Tucson business leaders like to compare our area to a saguaro cactus: tough, sharp, ready to grow and they're hoping to play up those qualities as they make their bid for one of the biggest scores in the world of business.
       
Amazon already has a huge warehouse in Arizona, but now it's looking for a second headquarters besides its headquarters in Seattle.
        
The company says it'll hire about fifty thousand people, and invest over five billion dollars.
         
Amazon will consider metro areas that have more than a million people.  
         
It's Sun Corridor's mission to bring more business to Tucson.  CEO Joe Snell is sending Amazon a 21-foot Saguaro as an attention getter.  Snell says the Tucson area has a million people and assets that give it a real shot in the competition for Amazon.

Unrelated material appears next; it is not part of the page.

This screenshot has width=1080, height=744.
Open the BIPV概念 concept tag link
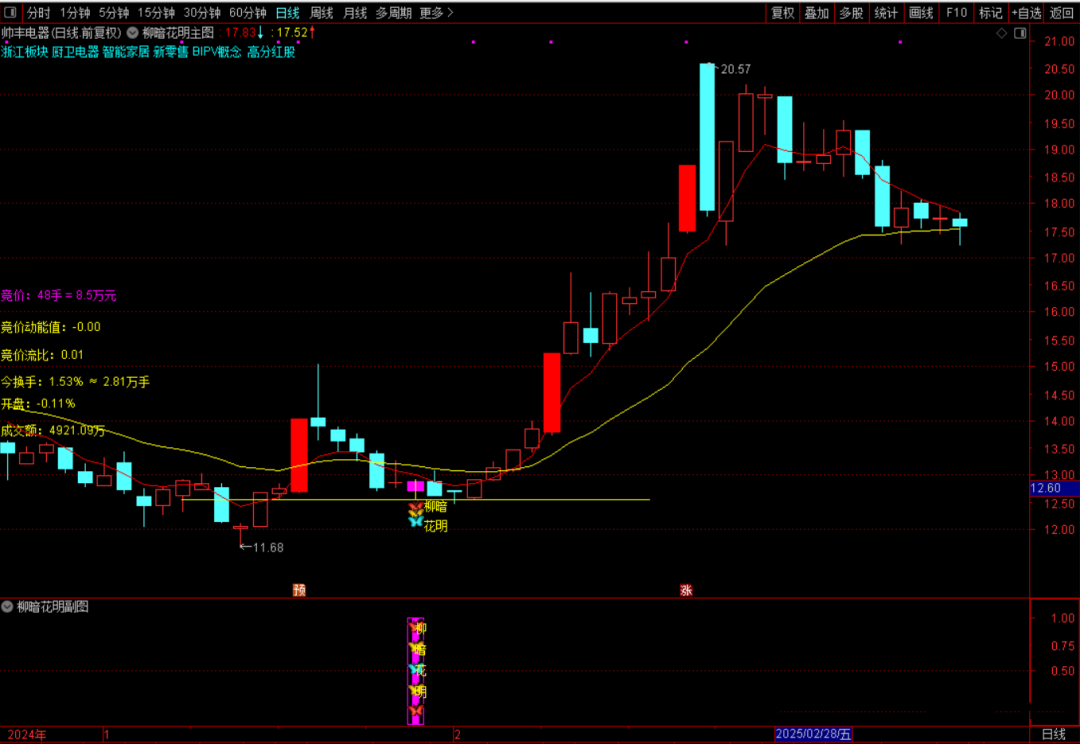click(216, 52)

"People. Skilled people.  Upward trajectory with growth.  In-migration.  People are moving here; they like to live here.  Great university.  Proximity to a lot of markets from California to Phoenix that we can draw from on this."
        
Tucson can point to other companies that decided this area is right for them.

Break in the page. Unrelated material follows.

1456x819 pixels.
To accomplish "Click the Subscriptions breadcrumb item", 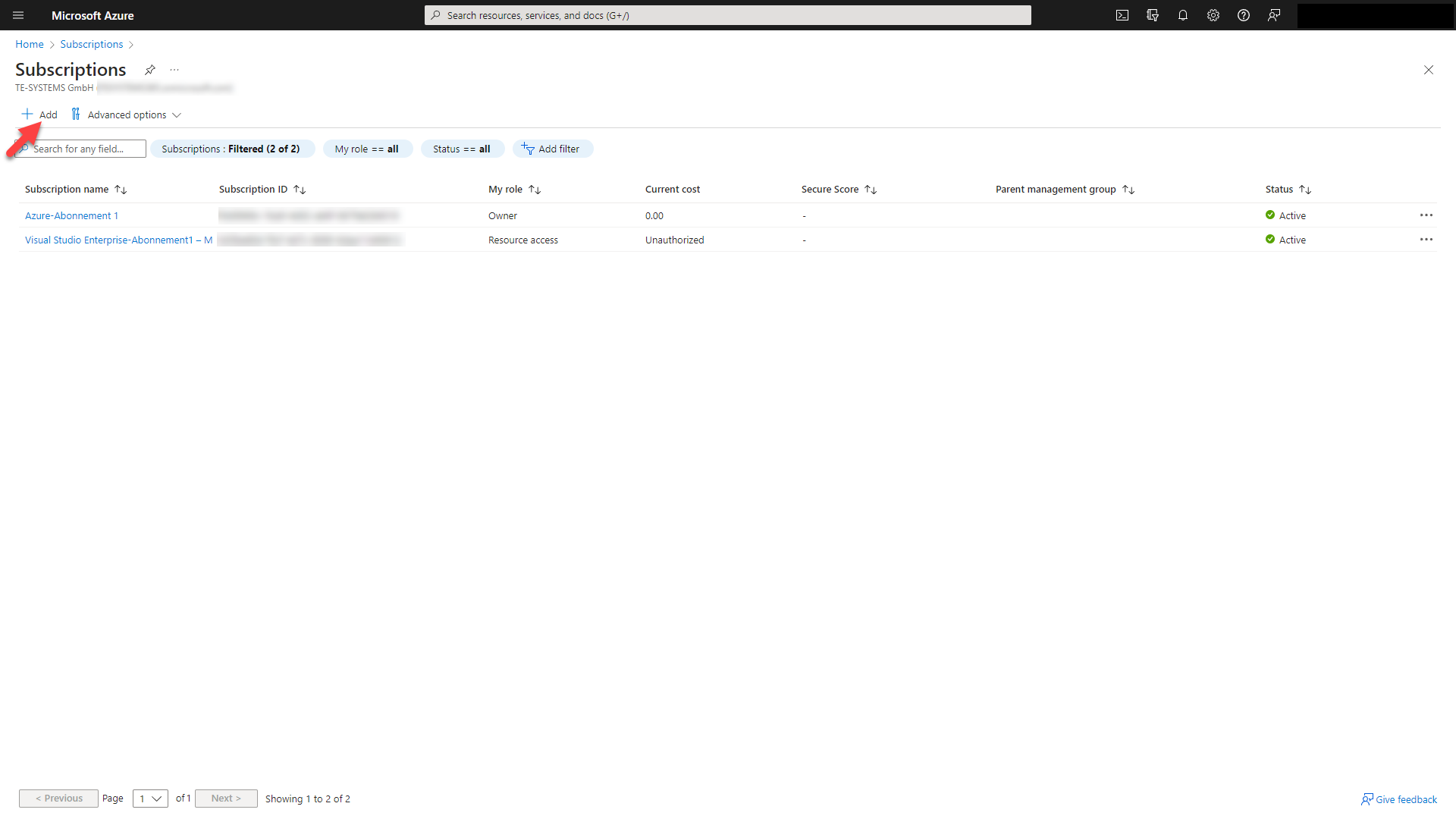I will click(x=91, y=44).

Just west of downtown, Caterpillar is building a new division headquarters.

Vector Space Systems decided Tucson was a good place to build the small to medium sized rockets it will use to launch small satellites.

Alex Rodriguez of Vector says several factors led Vector to choose Tucson: "One is the lower cost of doing business just overall.  Two is the incredible talent and engineering and technical workforce readily available for Vector. Three is the fantastic support that we've received from Pima County, The City of Tucson, the Arizona Commerce Authority."
       
To snare Amazon, Tucson will have to send more than a cactus. Amazon wants all contenders to make their pitch in barely a week so the company can decide sometime next year.